A few days ago I had a conversation with a woman on Ontario Works (welfare). She described what she goes through in order to get emergency dental care. She has to go first to her worker and a funding card. Then she goes to try to find a dentist that will accept the funding. Not all dentists will accept it since the government will pay the dentist only 50 - 60% of the ODA fee guide rates and the dentists are basically being asked to subsidize the government's program by accepting half rates. Even once she finds a dentist she has to hope and pray that there won't be extra expenses because she wouldn't have the money to pay for them. She lives on less than $600 a month and there isn't any left to save for emergencies.
Yet this past year the Ontario government capped the amount of health related discretionary benefits for people on Ontario Works. Workers will be under more pressure to deny clients access to care. How bad does a dental emergency have to get before the worker sees it as worth having cared for?
As I write this I can already hear the voices of some friends and relatives who would say "but I don't have dental care, why should they?" Really, here in Canada we have health care provided as long as the health problem is not within our mouths. It makes little sense and we should be working for provincial dental care on the same level as our health care.

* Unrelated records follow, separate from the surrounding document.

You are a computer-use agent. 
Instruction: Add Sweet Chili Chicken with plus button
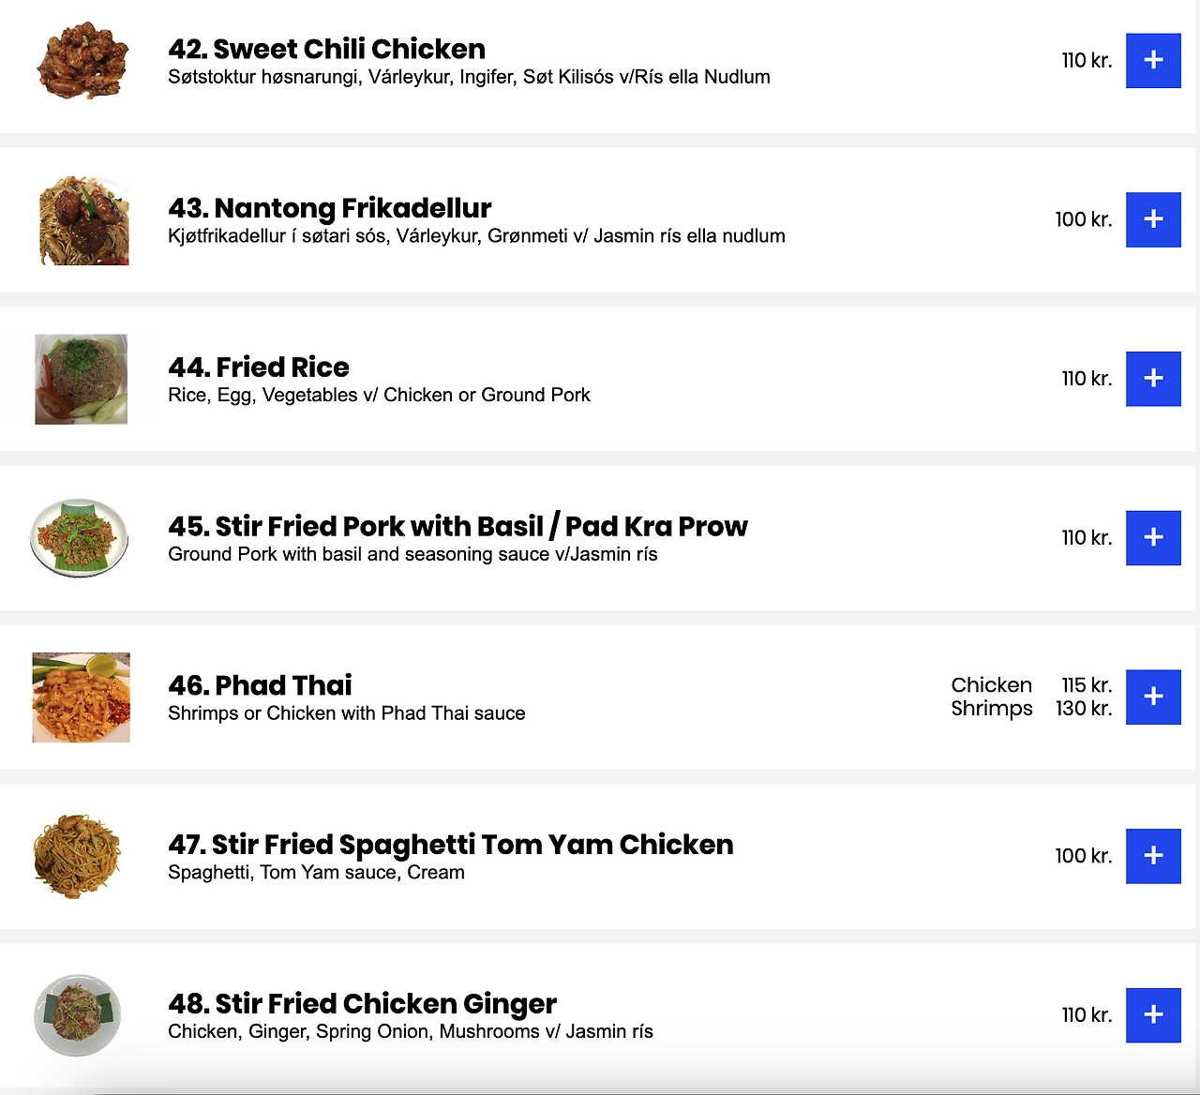coord(1153,60)
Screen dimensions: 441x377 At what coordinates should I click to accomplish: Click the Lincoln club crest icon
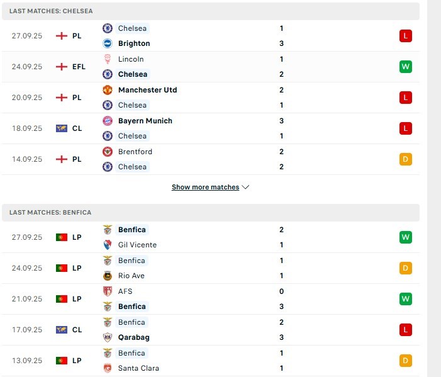coord(108,59)
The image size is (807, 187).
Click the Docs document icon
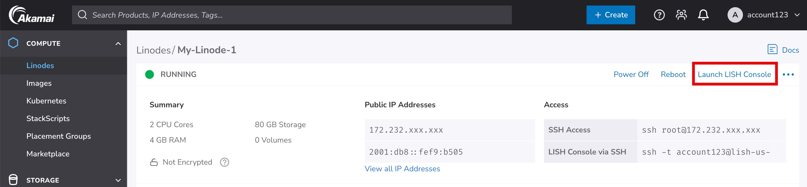pos(772,50)
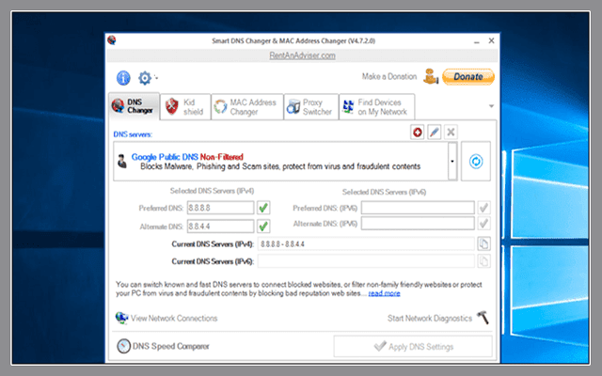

We should have it for everyone.
The loss of emergency dental care for people on OW goes beyond just the lack of dental care faced by those not on OW, because those on OW lack any other means of aquiring it. They must have depleted their savings in order to get to the point where they qualify to go on assistance. Then they are given just barely enough to pay rent or food so they have no means of putting aside any money to pay for such emergencies. We cannot ask them to be "responsible for their own dental care" because we have put them in a position where they either have to be off OW or they cannot have any extra money saved.
We have to ask ourselves whether Ontario Works is supposed to function as a social safety net. Is it supposed to be adequate to keep people, not just alive, but able to live in dignity at times when they are unable to find employment? Or is it meant to be inadequate, a way of keeping the poor from dying on the streets but offering nothing more?
To put it another way, do we look at people on social assistance as people who do not deserve an adequate life because they do not have paid employment? Do we see people on it as inherently undeserving? Or do we view social assistance as something that anyone could end up on as a result of circumstances beyond their control? As a social safety net is it supposed to catch us and allow us to continue as who we are - people of worth, deserving of health care and dignity - even when the economy does not need our labour?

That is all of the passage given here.